The Somali government appears to have reversed a ban on four media outlets it imposed Monday. As Cathy Majtenyi reports for VOA from Nairobi, the closures of the outlets received widespread international condemnation.
Radio HornAfrik, Shabelle Media Network, Voice of Holy Quran, and the Mogadishu office of al-Jazeera are now up and running following a meeting of media executives and government officials.
The outlets were given an order Monday to cease operating and report to the office of national security.
Although no official reason for the closures was given, the government spokesman was quoted in media reports as saying the outlets need to get a license and stop "airing unconfirmed reports."
The action came several days after the government imposed martial law on the capital.
The closure of the stations received international condemnation. The head of Reporters Without Borders' Africa desk, Leonard Vincent, summarizes the concerns of the international and press freedom community.
"The government does not understand that when they believe that closing down radios will maintain law and order, it will only radicalize the position of their opponents, make them [the government] look like a despotic regime, and endanger national unity," he said. "Because they will be seen as people who use force rather than dialogue to deal with the people that do not agree with them."
Somalia's Minister of Foreign Affairs Esmael Mohamud Hurreh tells VOA his government believes in free expression and freedom of the press.

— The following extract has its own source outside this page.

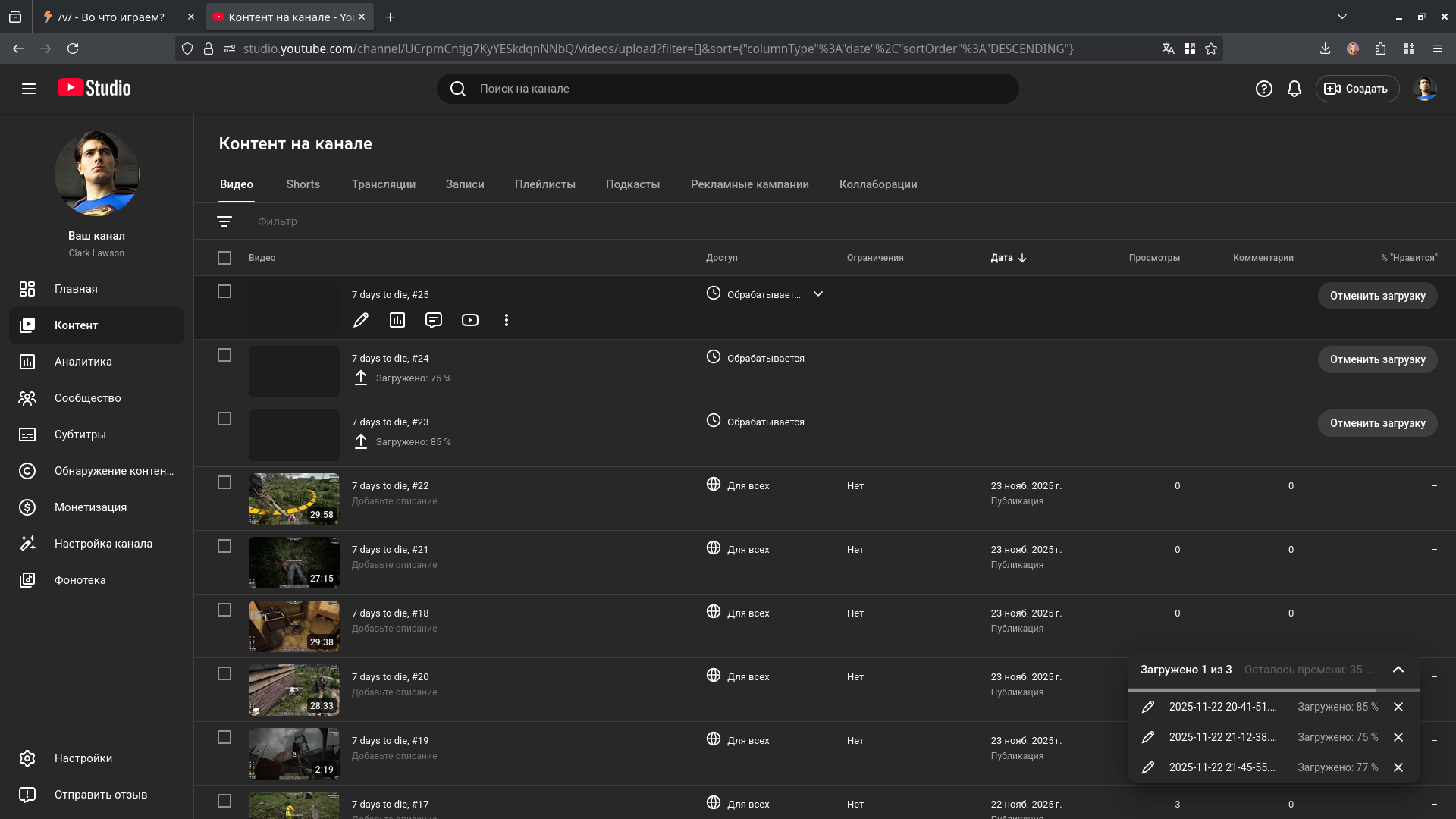
Task: Tick the select-all videos checkbox in header
Action: coord(224,258)
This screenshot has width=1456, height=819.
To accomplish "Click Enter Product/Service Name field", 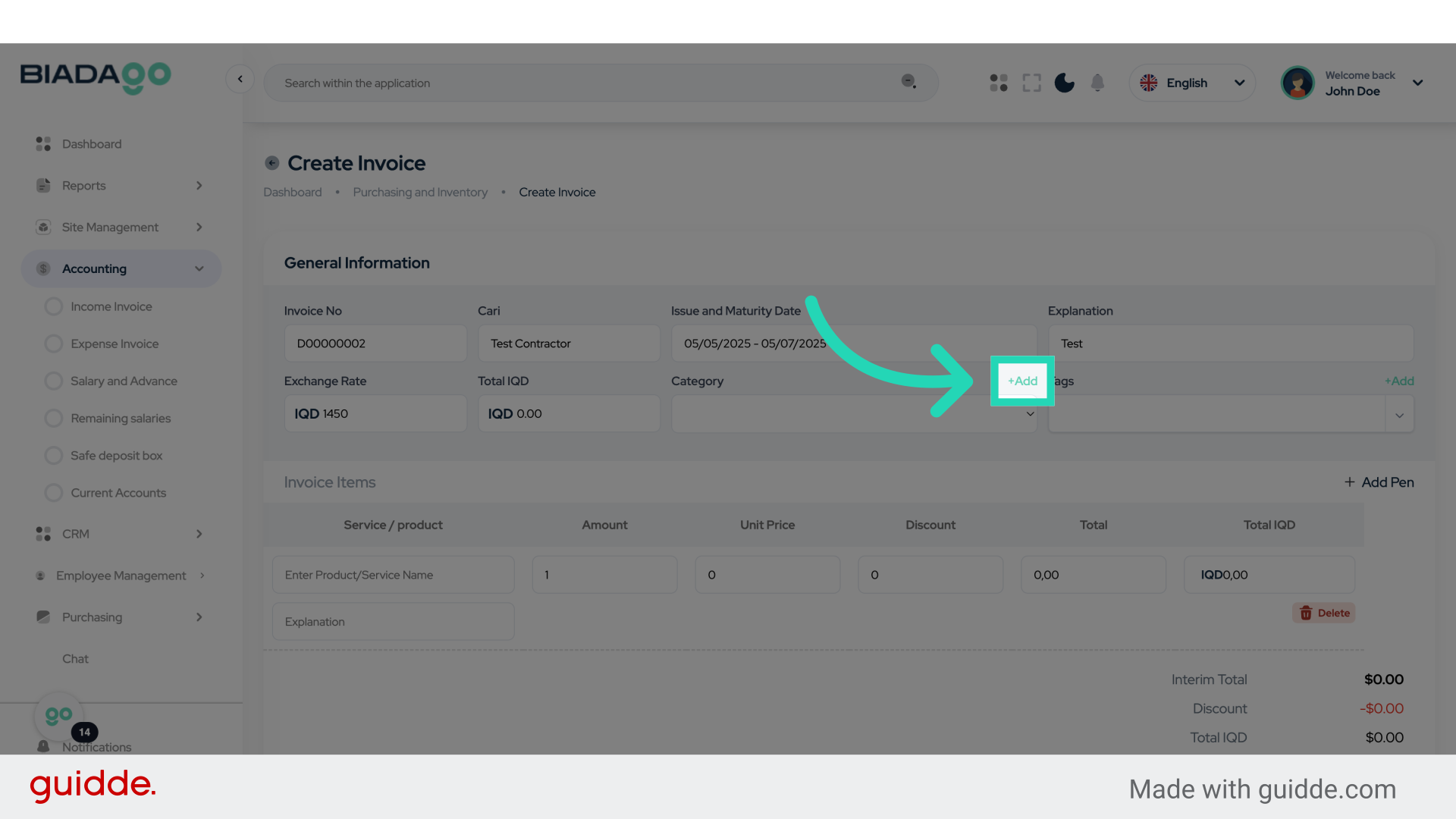I will (393, 575).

He says the media outlets' closure was a temporary measure within the context of martial law to bring stability back to the country following the ouster of the Islamic Courts Union.
"These were Islamist mouthpieces as anybody knows," he said. "So I think it is not a matter of closing them altogether, it is just putting pressure on them."
Six independent radio stations and the state-run Radio Mogadishu are based in the capital, along with several independent newspapers.
The Somali government is trying to stabilize the volatile and gun-ridden capital following several weeks of warfare, during which Ethiopian-backed government troops clashed with fighters loyal to the Islamic Courts Union. The Islamists abandoned their key posts in various locations in the country.